In the simple act of signing his name, Gov. Mike Pence may have altered his entire political career.

Before March 26, Indiana’s chief executive was known as a congressman who had spent more than a decade in office, the 50th governor of the Hoosier state, and a Republican hopeful in the 2016 presidential election.

After signing the Religious Freedom Restoration Act into law last week, Pence became a household name across the nation as the governor who sanctioned discrimination.

“This last week has been nothing less than a political debacle,” said Brian Howey, publisher of Howey Politics Indiana. “Is it a political death knell for him? I’m not sure. I think it’s a little too early to tell.”

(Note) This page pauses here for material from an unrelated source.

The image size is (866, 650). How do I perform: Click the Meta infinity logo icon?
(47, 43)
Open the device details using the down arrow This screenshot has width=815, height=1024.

The state continues to grapple with RFRA backlash on a local and national level, even after the Legislature took additional measures Thursday to clarify that the law will not allow businesses to refuse services to a member of the public based on race, color, religion, ancestry, age, national origin, disability, sex, sexual orientation, gender identity or U.S. military service. And Pence, who has become the face of the law that launched dozens of boycotts, could stand to lose the most in terms of reputation.

“He acknowledged there is a perception problem, and that’s where he’s getting in trouble,” Howey said.

Pence, however, isn’t the first Indiana governor to face harsh criticism close to a presidential election.

In 2010, former Gov. Mitch Daniels, seen as a frontrunner for the 2012 Republican presidential nomination, was the subject of a profile in the Weekly Standard in which he made a statement that followed him for the rest of his term in office.

Daniels’ idea that the president who would take office in 2013 would need to back off from social issues to focus on balancing the nation’s budget was questioned by his supporters and chastised by fellow GOP-nominee hopefuls. He reiterated his beliefs in different words in a speech at the 2011 Conservative Political Action Conference, and two months later announced that he would not run for president in the election that gave President Barack Obama a second term.